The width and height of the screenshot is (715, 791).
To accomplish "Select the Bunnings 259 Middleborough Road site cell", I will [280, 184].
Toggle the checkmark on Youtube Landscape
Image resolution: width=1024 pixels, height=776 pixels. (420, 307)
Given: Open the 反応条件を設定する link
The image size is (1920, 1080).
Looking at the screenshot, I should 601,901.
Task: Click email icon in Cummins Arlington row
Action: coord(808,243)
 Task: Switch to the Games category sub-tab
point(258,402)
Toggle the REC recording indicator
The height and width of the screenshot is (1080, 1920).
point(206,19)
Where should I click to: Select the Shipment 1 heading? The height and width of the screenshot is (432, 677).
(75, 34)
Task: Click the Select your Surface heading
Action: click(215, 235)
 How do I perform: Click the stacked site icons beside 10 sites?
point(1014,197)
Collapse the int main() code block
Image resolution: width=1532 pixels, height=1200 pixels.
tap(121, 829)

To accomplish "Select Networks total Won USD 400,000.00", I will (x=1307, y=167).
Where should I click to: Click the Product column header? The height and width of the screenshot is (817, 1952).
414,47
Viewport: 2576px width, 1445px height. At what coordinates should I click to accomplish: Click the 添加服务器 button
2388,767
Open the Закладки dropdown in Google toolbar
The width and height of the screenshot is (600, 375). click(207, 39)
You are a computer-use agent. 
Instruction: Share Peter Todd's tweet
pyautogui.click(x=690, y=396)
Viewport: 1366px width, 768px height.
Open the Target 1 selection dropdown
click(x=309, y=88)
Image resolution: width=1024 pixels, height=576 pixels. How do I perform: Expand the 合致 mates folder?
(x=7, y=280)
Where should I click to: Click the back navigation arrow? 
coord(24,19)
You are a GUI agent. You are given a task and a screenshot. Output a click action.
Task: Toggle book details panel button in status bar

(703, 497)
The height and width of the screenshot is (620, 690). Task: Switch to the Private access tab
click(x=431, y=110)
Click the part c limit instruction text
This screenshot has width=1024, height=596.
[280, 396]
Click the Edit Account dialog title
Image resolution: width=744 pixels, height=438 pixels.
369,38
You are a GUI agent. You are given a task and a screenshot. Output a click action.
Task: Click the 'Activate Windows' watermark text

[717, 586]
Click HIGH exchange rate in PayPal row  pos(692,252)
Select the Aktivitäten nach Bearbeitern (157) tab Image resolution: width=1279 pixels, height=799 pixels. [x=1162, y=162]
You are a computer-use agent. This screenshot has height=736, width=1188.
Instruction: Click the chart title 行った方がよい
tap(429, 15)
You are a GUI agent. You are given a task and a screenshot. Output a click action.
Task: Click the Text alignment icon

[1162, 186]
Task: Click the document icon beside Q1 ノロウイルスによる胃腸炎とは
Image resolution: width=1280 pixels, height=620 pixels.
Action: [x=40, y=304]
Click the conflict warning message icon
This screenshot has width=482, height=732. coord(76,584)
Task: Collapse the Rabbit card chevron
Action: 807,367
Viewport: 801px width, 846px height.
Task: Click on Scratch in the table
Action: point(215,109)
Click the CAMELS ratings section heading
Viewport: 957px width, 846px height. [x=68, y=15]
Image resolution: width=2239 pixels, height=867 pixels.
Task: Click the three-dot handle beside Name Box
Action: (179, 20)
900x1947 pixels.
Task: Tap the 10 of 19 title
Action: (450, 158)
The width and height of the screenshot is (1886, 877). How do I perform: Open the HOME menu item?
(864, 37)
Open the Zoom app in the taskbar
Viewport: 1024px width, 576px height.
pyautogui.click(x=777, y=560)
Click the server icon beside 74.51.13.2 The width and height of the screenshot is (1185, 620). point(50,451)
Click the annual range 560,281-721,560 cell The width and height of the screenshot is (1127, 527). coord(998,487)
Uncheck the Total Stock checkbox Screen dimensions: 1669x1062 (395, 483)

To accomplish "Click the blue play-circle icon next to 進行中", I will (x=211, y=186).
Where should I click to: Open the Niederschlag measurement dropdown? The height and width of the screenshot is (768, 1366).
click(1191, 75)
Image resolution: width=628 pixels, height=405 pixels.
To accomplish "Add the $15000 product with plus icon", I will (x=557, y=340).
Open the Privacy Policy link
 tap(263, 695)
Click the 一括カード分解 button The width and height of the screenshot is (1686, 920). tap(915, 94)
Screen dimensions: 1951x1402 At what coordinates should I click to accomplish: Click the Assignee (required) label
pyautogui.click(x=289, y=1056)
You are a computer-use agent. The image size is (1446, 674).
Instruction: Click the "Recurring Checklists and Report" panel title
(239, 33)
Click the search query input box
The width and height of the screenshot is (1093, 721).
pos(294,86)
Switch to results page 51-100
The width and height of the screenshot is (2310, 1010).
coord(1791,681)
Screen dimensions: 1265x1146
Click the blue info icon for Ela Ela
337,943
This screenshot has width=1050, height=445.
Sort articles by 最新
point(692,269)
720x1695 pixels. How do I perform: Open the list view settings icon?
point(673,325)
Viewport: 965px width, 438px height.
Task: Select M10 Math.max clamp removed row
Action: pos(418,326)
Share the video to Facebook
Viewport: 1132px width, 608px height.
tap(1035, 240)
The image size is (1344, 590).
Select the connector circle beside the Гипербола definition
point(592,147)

■ **WHAT IS NEEDED**
Retype each line above with no alterations.

■ **WRITTEN REPLY**
The width and height of the screenshot is (715, 791).
To accomplish "Select the Bunnings 259 Middleborough Road site cell", I will [280, 184].
Toggle the checkmark on Youtube Landscape
Image resolution: width=1024 pixels, height=776 pixels. (420, 307)
Given: Open the 反応条件を設定する link
The image size is (1920, 1080).
Looking at the screenshot, I should 601,901.
Task: Click email icon in Cummins Arlington row
Action: coord(808,243)
 Task: Switch to the Games category sub-tab
point(258,402)
Toggle the REC recording indicator
The height and width of the screenshot is (1080, 1920).
point(206,19)
Where should I click to: Select the Shipment 1 heading? The height and width of the screenshot is (432, 677).
(75, 34)
Task: Click the Select your Surface heading
Action: click(215, 235)
 How do I perform: Click the stacked site icons beside 10 sites?
point(1014,197)
Collapse the int main() code block
Image resolution: width=1532 pixels, height=1200 pixels.
tap(121, 829)

To accomplish "Select Networks total Won USD 400,000.00", I will (x=1307, y=167).
Where should I click to: Click the Product column header? The height and width of the screenshot is (817, 1952).
414,47
Viewport: 2576px width, 1445px height. At what coordinates should I click to accomplish: Click the 添加服务器 button
2388,767
Open the Закладки dropdown in Google toolbar
The width and height of the screenshot is (600, 375). click(207, 39)
You are a computer-use agent. 
Instruction: Share Peter Todd's tweet
pyautogui.click(x=690, y=396)
Viewport: 1366px width, 768px height.
Open the Target 1 selection dropdown
click(x=309, y=88)
Image resolution: width=1024 pixels, height=576 pixels. How do I perform: Expand the 合致 mates folder?
(x=7, y=280)
Where should I click to: Click the back navigation arrow? 
coord(24,19)
You are a GUI agent. You are given a task and a screenshot. Output a click action.
Task: Toggle book details panel button in status bar

(703, 497)
The height and width of the screenshot is (620, 690). Task: Switch to the Private access tab
click(x=431, y=110)
Click the part c limit instruction text
This screenshot has width=1024, height=596.
[280, 396]
Click the Edit Account dialog title
Image resolution: width=744 pixels, height=438 pixels.
369,38
You are a GUI agent. You are given a task and a screenshot. Output a click action.
Task: Click the 'Activate Windows' watermark text

[717, 586]
Click HIGH exchange rate in PayPal row  pos(692,252)
Select the Aktivitäten nach Bearbeitern (157) tab Image resolution: width=1279 pixels, height=799 pixels. [x=1162, y=162]
You are a computer-use agent. This screenshot has height=736, width=1188.
Instruction: Click the chart title 行った方がよい
tap(429, 15)
You are a GUI agent. You are given a task and a screenshot. Output a click action.
Task: Click the Text alignment icon

[1162, 186]
Task: Click the document icon beside Q1 ノロウイルスによる胃腸炎とは
Image resolution: width=1280 pixels, height=620 pixels.
Action: [x=40, y=304]
Click the conflict warning message icon
This screenshot has width=482, height=732. coord(76,584)
Task: Collapse the Rabbit card chevron
Action: 807,367
Viewport: 801px width, 846px height.
Task: Click on Scratch in the table
Action: point(215,109)
Click the CAMELS ratings section heading
Viewport: 957px width, 846px height. [x=68, y=15]
Image resolution: width=2239 pixels, height=867 pixels.
Task: Click the three-dot handle beside Name Box
Action: (179, 20)
900x1947 pixels.
Task: Tap the 10 of 19 title
Action: (450, 158)
The width and height of the screenshot is (1886, 877). How do I perform: Open the HOME menu item?
(864, 37)
Open the Zoom app in the taskbar
Viewport: 1024px width, 576px height.
pyautogui.click(x=777, y=560)
Click the server icon beside 74.51.13.2 The width and height of the screenshot is (1185, 620). point(50,451)
Click the annual range 560,281-721,560 cell The width and height of the screenshot is (1127, 527). coord(998,487)
Uncheck the Total Stock checkbox Screen dimensions: 1669x1062 (395, 483)

To accomplish "Click the blue play-circle icon next to 進行中", I will (x=211, y=186).
Where should I click to: Open the Niederschlag measurement dropdown? The height and width of the screenshot is (768, 1366).
click(1191, 75)
Image resolution: width=628 pixels, height=405 pixels.
To accomplish "Add the $15000 product with plus icon", I will (x=557, y=340).
Open the Privacy Policy link
 tap(263, 695)
Click the 一括カード分解 button The width and height of the screenshot is (1686, 920). tap(915, 94)
Screen dimensions: 1951x1402 At what coordinates should I click to accomplish: Click the Assignee (required) label
pyautogui.click(x=289, y=1056)
You are a computer-use agent. The image size is (1446, 674).
Instruction: Click the "Recurring Checklists and Report" panel title
(239, 33)
Click the search query input box
The width and height of the screenshot is (1093, 721).
pos(294,86)
Switch to results page 51-100
The width and height of the screenshot is (2310, 1010).
coord(1791,681)
Screen dimensions: 1265x1146
Click the blue info icon for Ela Ela
337,943
This screenshot has width=1050, height=445.
Sort articles by 最新
point(692,269)
720x1695 pixels. How do I perform: Open the list view settings icon?
point(673,325)
Viewport: 965px width, 438px height.
Task: Select M10 Math.max clamp removed row
Action: pos(418,326)
Share the video to Facebook
Viewport: 1132px width, 608px height.
tap(1035, 240)
The image size is (1344, 590).
Select the connector circle beside the Гипербола definition
point(592,147)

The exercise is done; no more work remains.